Proxies & Procedures Doing Board Elections Right

The candidates. The issues. The campaigns. Excitement and suspense are built into just about every election, including those of co-op and condo board members. In fact, those elections can stir even more emotion given the impact they may have on the daily lives of the residents casting the votes. Board member elections take place regularly and invite the participation of all who wish to help shape the future of the community in which they live. They present a chance each year for the voices of shareholders and unit owners to be heard.

“Under law, a building is required to hold an annual meeting to elect directors,” says Barry Mallin, principal of the law firm of Mallin & Cha, P.C., based in Manhattan. “Although not typical, it is permissible to elect directors with staggered terms of one to four years, as long as there is an annual meeting to elect directors of at least one class.”
☆ ☆ ☆ ☆ ☆
TASK TO CARRY OUT: Write out everything in the board elections article from "The candidates. The" down to "to be heard.", word for word.

SUPPLIED DATA:
☆ ☆ ☆ ☆ ☆
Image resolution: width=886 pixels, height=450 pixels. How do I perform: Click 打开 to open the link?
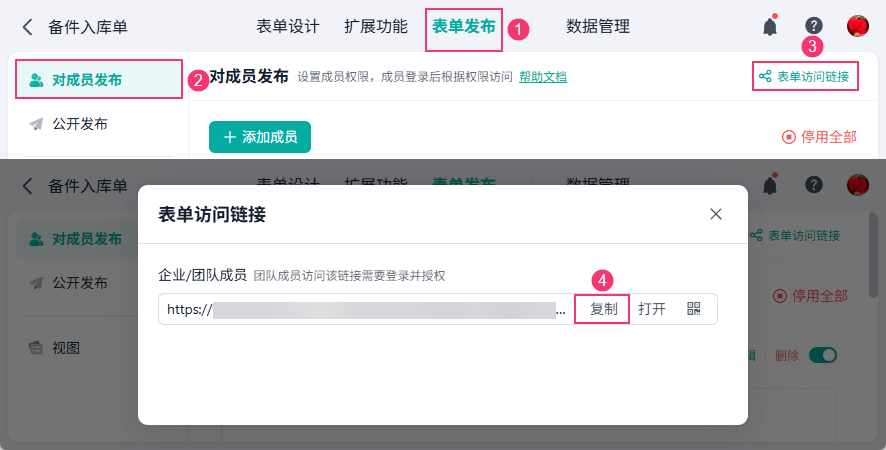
☆ ☆ ☆ ☆ ☆
OUTPUT BELOW:
The candidates. The issues. The campaigns. Excitement and suspense are built into just about every election, including those of co-op and condo board members. In fact, those elections can stir even more emotion given the impact they may have on the daily lives of the residents casting the votes. Board member elections take place regularly and invite the participation of all who wish to help shape the future of the community in which they live. They present a chance each year for the voices of shareholders and unit owners to be heard.